Mais nous n'avons rien dit encore, nous n'avons fait que poser le
cadre de l'analyse, planter le décor. Venons-en au fait, à l'analyse
du pouvoir.
Les relations de pouvoir
Contrairement à ce qu'on croit d'ordinaire, Foucault ne fait pas
du pouvoir le "mal" comme pour Sartre, ni la répression des instincts
comme pour Reich, ni une simple oppression, une domination, une
"servitude volontaire". Le pouvoir n'est pas la discipline
(590) et ne se réduit pas à l'interdit, à la Loi. Il est d'abord
productif, incitatif, et il vient du bas. Police de la circulation
des choses et des gens. C'est exactement ce que disait Lacan dans
Télévision et que, curieusement, Foucault n'avait pas bien
compris : l'interdit crée le désir (de transgression), le traumatisme
est reconstruit, le surmoi ordonne la jouissance (jouis).
Il ne faut évidemment pas confondre la Loi du désir avec la Loi
pénale sinon qu'elles sont puissances productrices plutôt qu'inhibition.
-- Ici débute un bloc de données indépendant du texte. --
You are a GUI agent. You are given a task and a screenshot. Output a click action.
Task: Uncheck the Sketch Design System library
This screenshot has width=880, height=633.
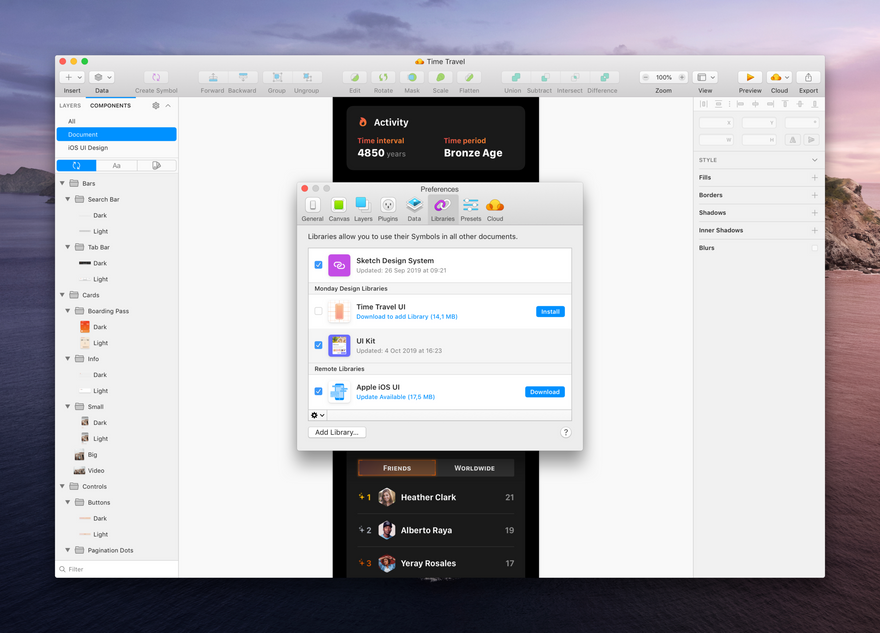(318, 265)
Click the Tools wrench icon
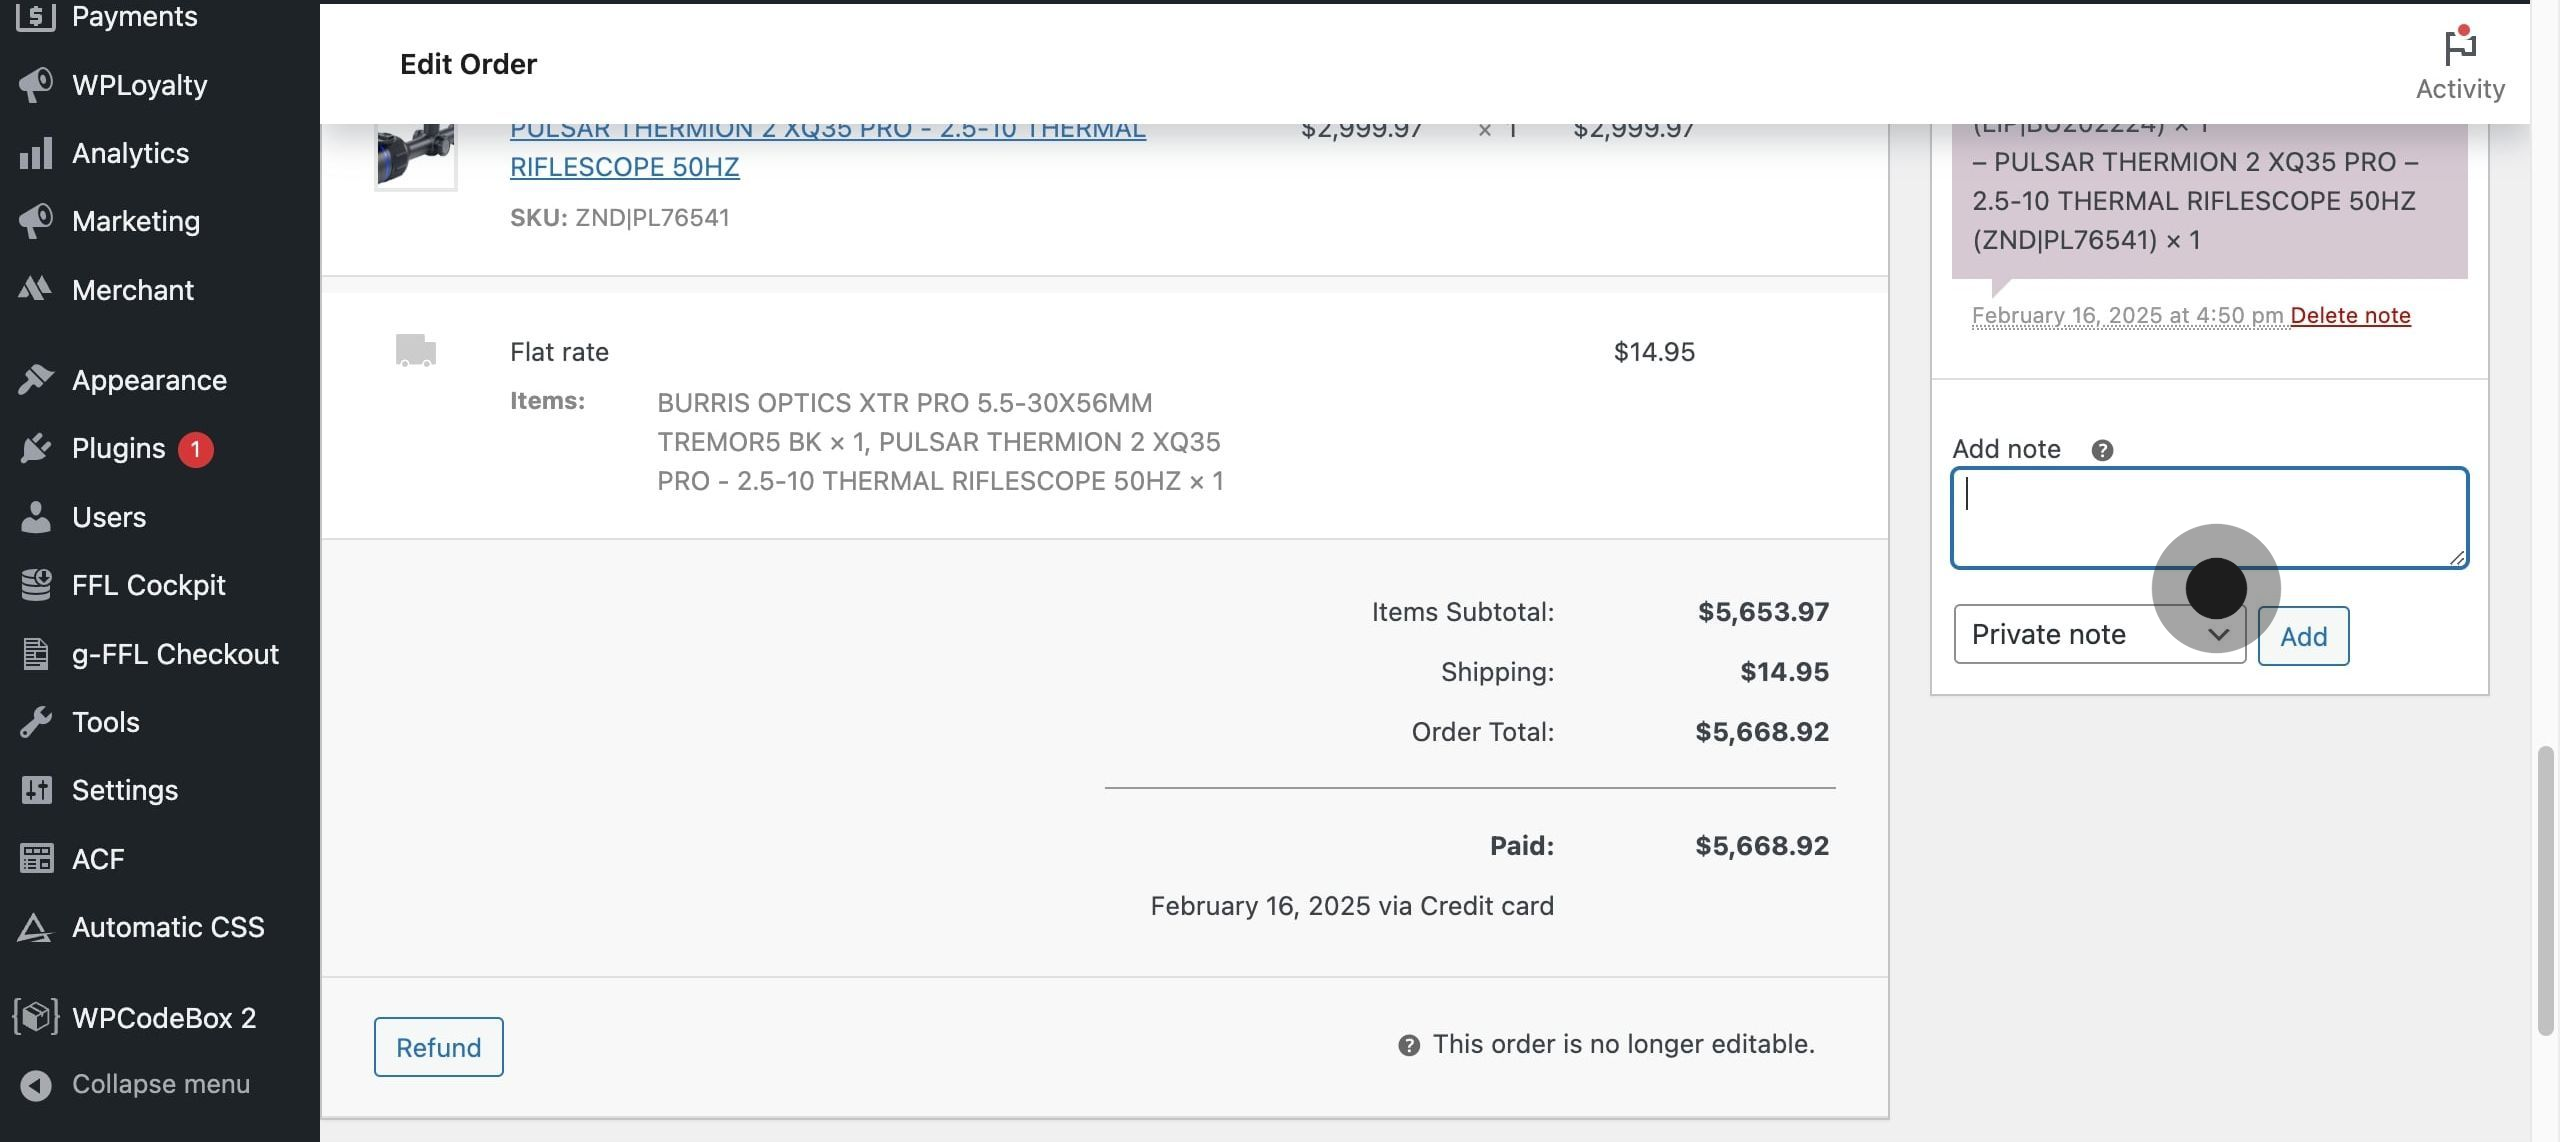This screenshot has width=2560, height=1142. tap(36, 722)
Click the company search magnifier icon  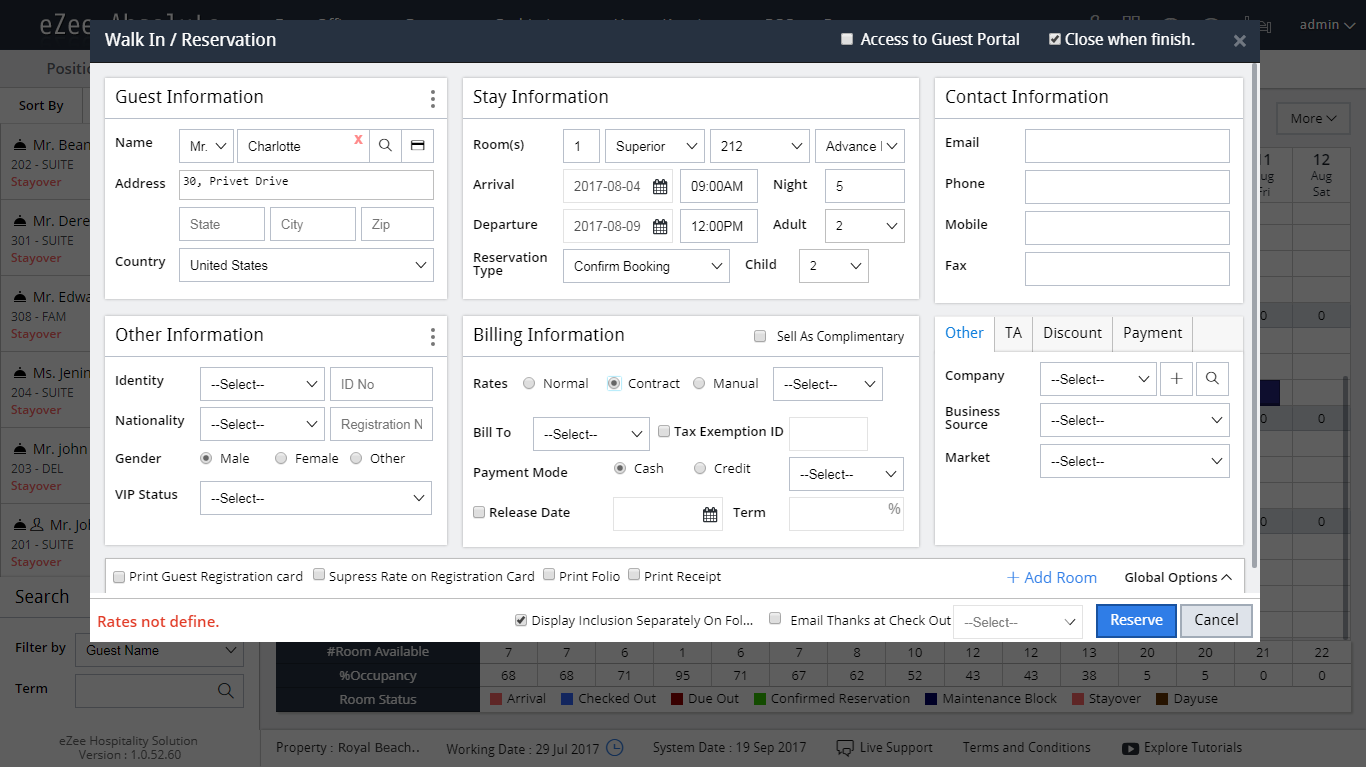tap(1212, 379)
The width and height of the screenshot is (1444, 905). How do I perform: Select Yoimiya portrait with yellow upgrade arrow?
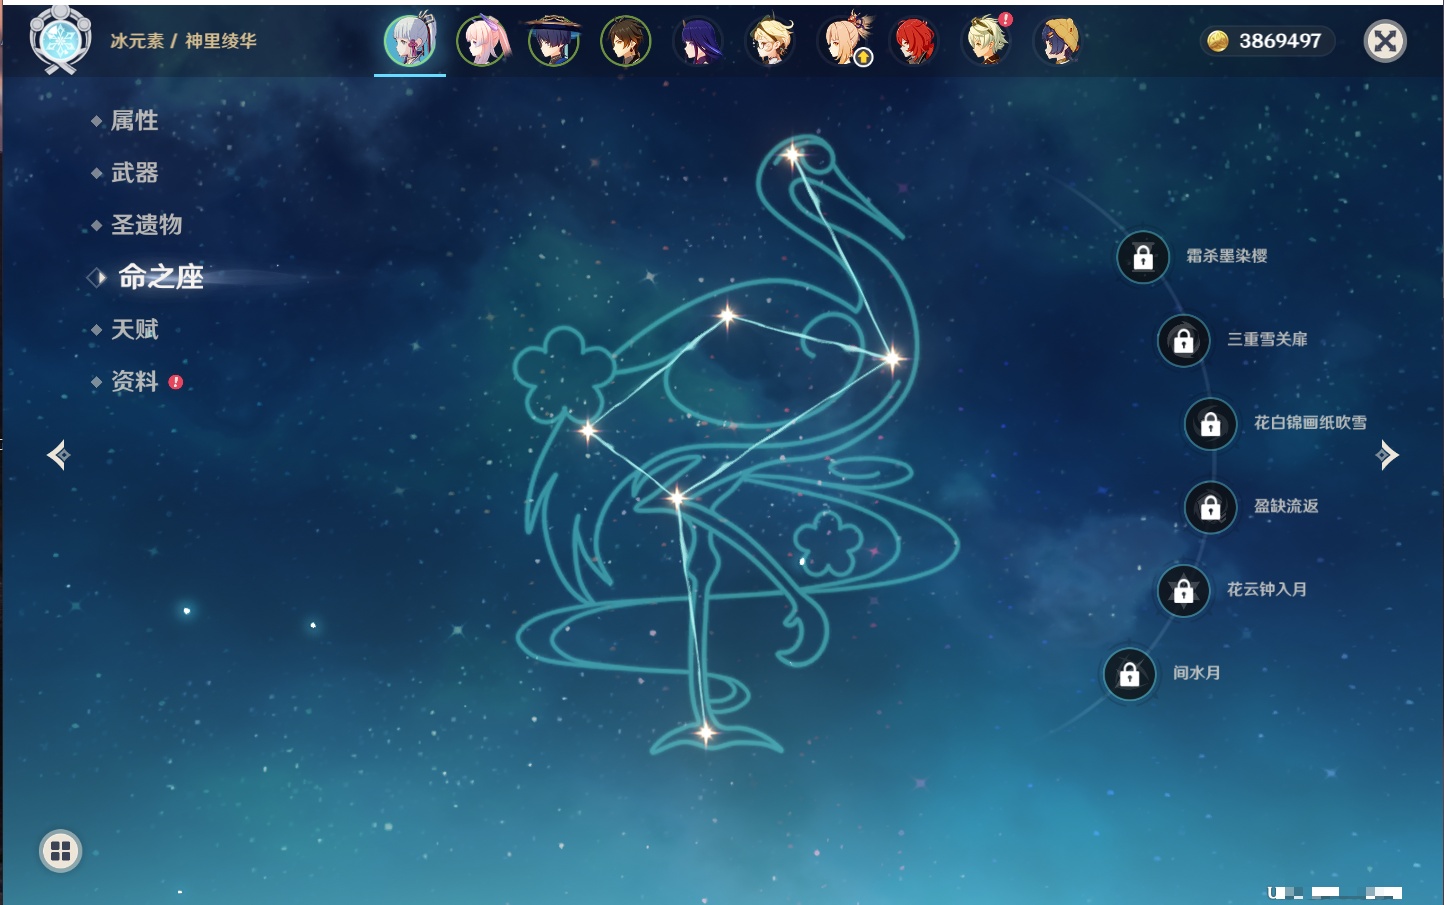[x=846, y=41]
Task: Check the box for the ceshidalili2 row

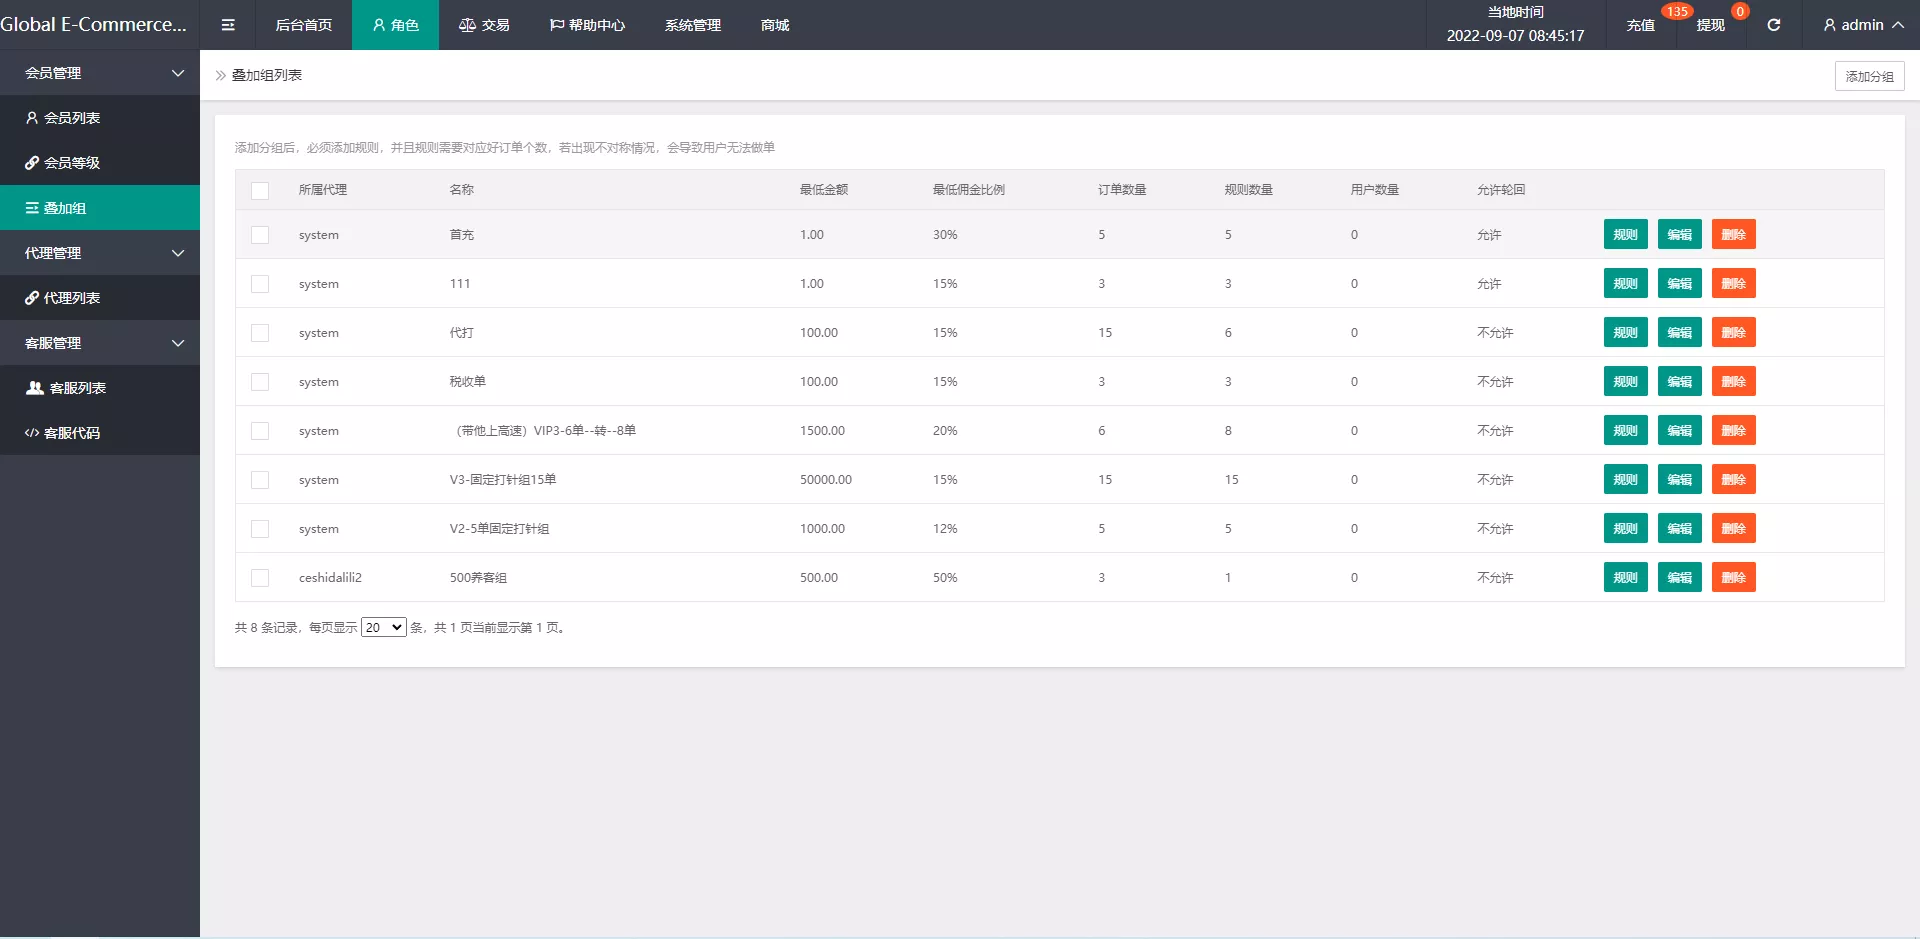Action: pos(260,578)
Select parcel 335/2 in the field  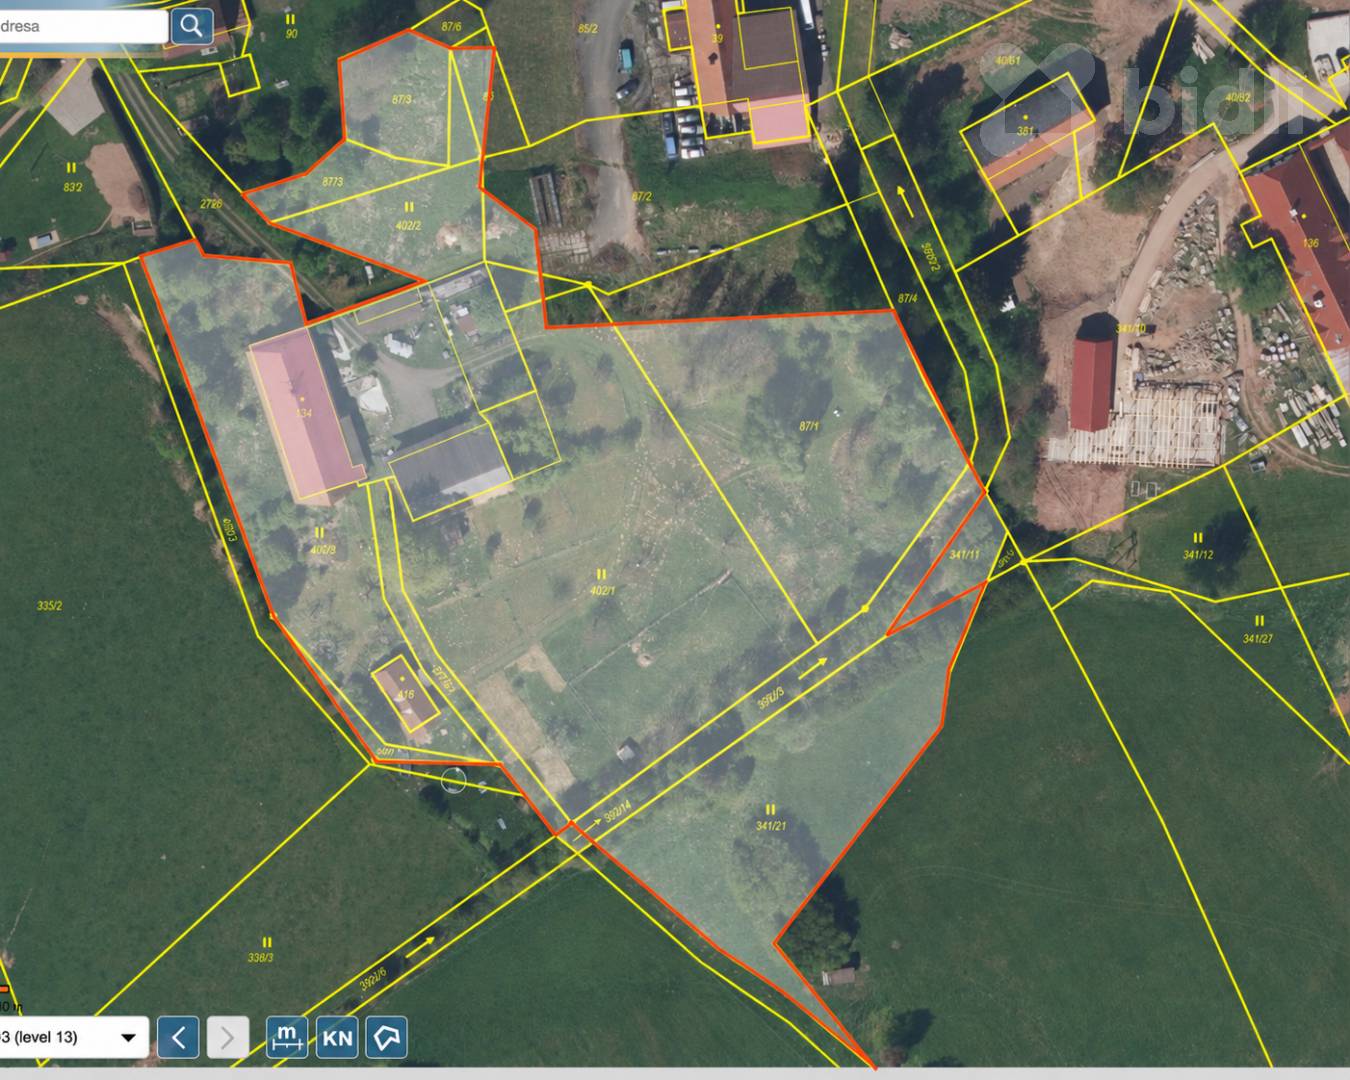[49, 606]
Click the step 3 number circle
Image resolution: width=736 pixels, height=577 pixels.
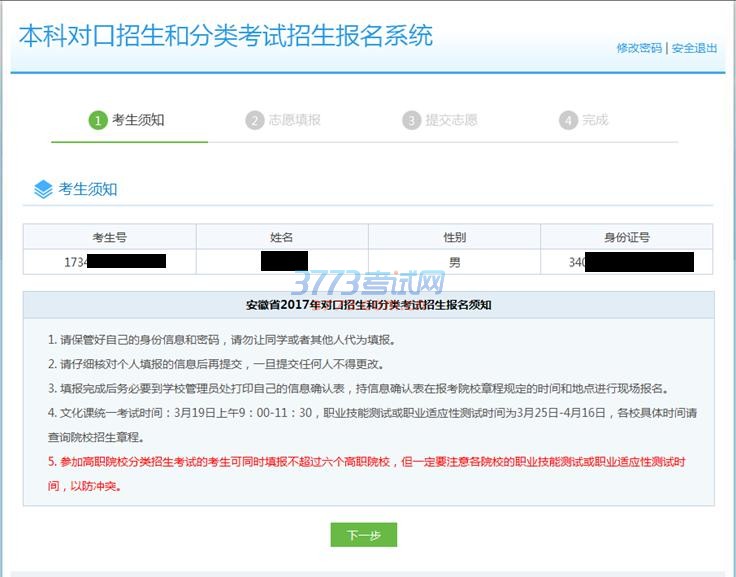click(x=411, y=120)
Pour Foucault le noeud du pouvoir, c'est de s'adresser à une liberté,
c'est-à-dire aussi à une résistance. Il n'y a pas de pouvoir sans
résistance. Le pouvoir est une stratégie, une action sur l'action
plutôt que domination ou simulacre (134), une conduite des conduites
(237). Le pouvoir ne s'exerce que sur des "sujets libres" et en
tant qu'ils sont libres et peuvent y résister. Répétons-le, il ne
s'agit pas de servitude volontaire mais de relations de pouvoir
assurant circulation et production. Non seulement il n'y a pas de
société sans relations de pouvoir, mais plus il y a de liberté,
plus il y a de pouvoirs ! Il réfute donc l'utopie communicationnelle
(Habermas) sensée dépasser le pouvoir par l'argumentation et la
communication (727). On voit qu'on est bien loin de l'anarchisme
débridé qu'on lui prête !
La vérité du sujet
Le sujet se situant entre assujettissement et résistance, implique
une participation au pouvoir, c'est-à-dire au social, comme on participe
à la dette. La force de l'autorité doit se faire Droit pour durer
(Rousseau). Agir selon la loi, reconnaître la loi, c'est l'intérioriser
comme devoir-être auquel on ne peut s'égaler, introduisant
la scission dans le sujet entre le devoir et l'être (voir Gauchet),
posant la question enfin de la vérité du sujet. La production par
le sujet de sa vérité est une des formes majeures de notre obéissance
(confession, aveux, culpabilité). C'est le fonds de commerce de
la Théorie de l'engagement qui s'appuie sur le moindre engagement,
même extorqué, pour obtenir la soumission à ses fins (commerciales
la plupart du temps). De nombreuses techniques de management ou
de contractualisation, de cogestion voire même d'autogestion, s'apparentent
à ces "manipulations mentales". On ne peut s'arrêter pourtant à
cette face négative car, sans intériorisation de la Loi ni
responsabilité des paroles données, il n'y aurait pas de sujet.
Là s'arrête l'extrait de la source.